Der junge Johann versteht die Welt nicht mehr, denn nach dem plötzlichen Tod der Mutter setzt ihn der Vater einfach vor die Tür. Doch Johann würde nicht Der Glückliche genannt werden, würde er seinen Weg nicht finden. Dieser führt ihn in die Arme des Magiers Tonio del Moravia, der ihn bald als Lehrling mit den verschiedensten Künsten vertraut macht. Auch mit den dunklen.

Der sagenumwobene Dr. Johannes Faust hat nicht nur Goethe und Marlowe inspiriert, sondern auch Oliver Pötzsch.
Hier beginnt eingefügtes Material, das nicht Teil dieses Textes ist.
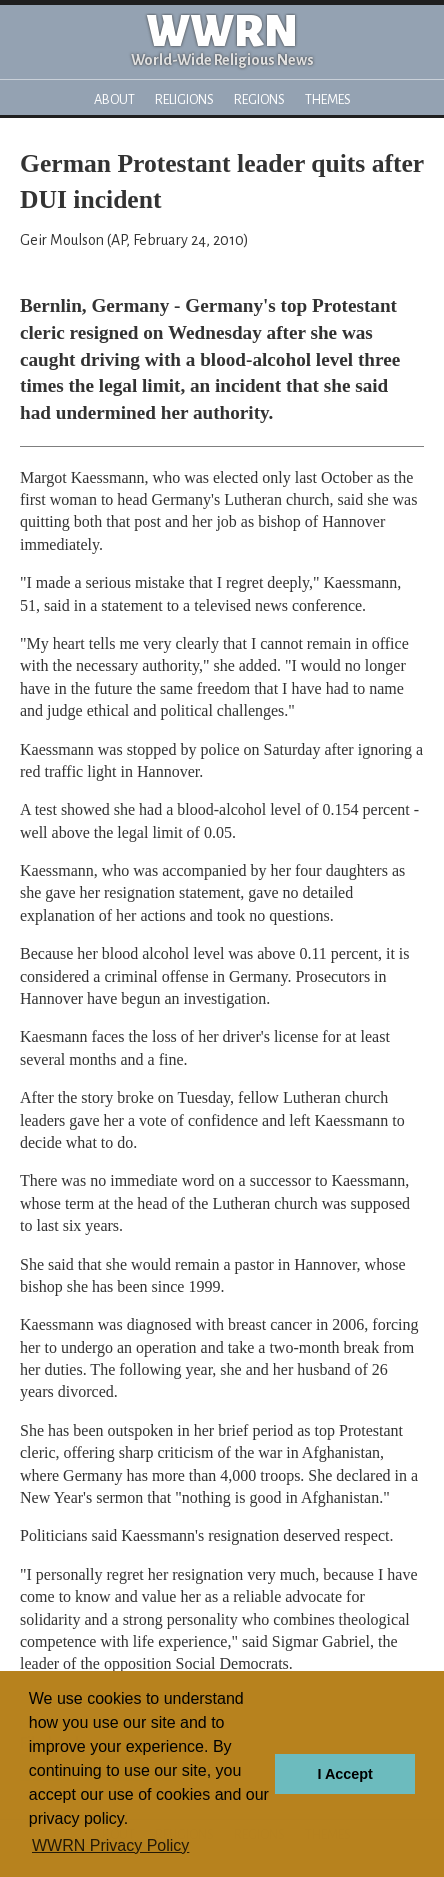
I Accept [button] (344, 1774)
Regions (259, 99)
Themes (328, 99)
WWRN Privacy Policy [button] (110, 1845)
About (114, 99)
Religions (184, 99)
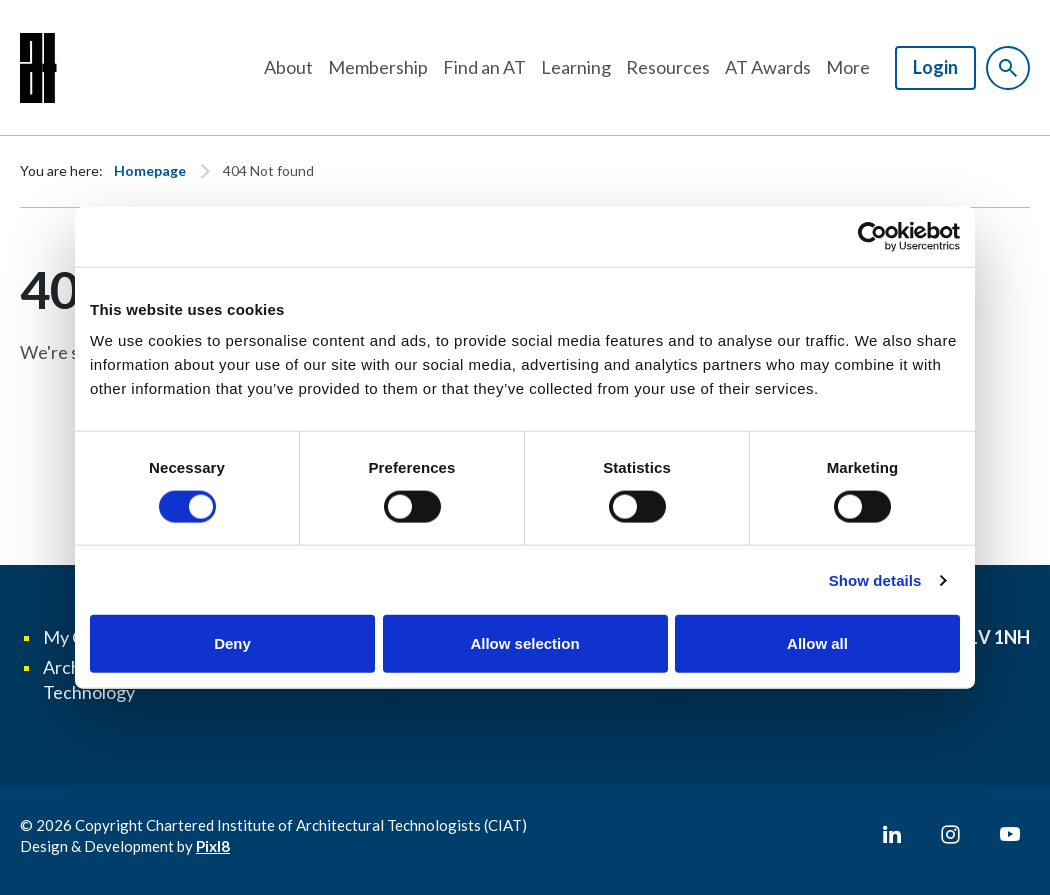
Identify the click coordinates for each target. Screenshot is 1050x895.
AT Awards (768, 67)
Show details (875, 579)
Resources (668, 67)
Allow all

Er hat dieser vielumschriebenen Persönlichkeit mit seinem historischen Roman noch einmal ganz neues Leben eingehaucht. Sein Faustus ist ein wissbegieriger, kluger Kopf, der jedoch auch vor den dunklen Künsten nicht zurückschreckt. Trotz dieser dunklen Seite war er mir schnell sympathisch, und man kann sein Denken und Handeln immer gut nachvollziehen. Dieses Hin und Her zwischen Gut und Böse macht einen großen Reiz der Geschichte aus, man drückt Faustus immer die Daumen, dass er letztendlich auf der richtigen Seite landen möge. Seine wissenschaftlichen Ausflüge fand ich ebenfalls sehr spannend, er bewegt sich zeitweilig unter den klügsten Köpfen seiner Zeit und so gibt es einiges zu lernen. Natürlich kenne ich Goethes Faust, und so war es immer wieder schön an ganz unverhofften Stellen Zitate daraus zu finden. Mir hat der Erzählstil unglaublich gut gefallen, der Autor beschreibt die Geschichte von Faustus in buntesten Farben, egal ob es sich dabei um die farbenfrohe Gauklertruppe oder die düstere Magie von Moravia handelt. Die Handlung ist spannend und abwechslungsreich, ich habe mit Johann gebangt und gehofft, gelacht und gelernt. Ein toller Historienschmöker, der altbekanntem Stoff neues Leben einhaucht. Band Zwei wird schon jetzt sehnlichst erwartet.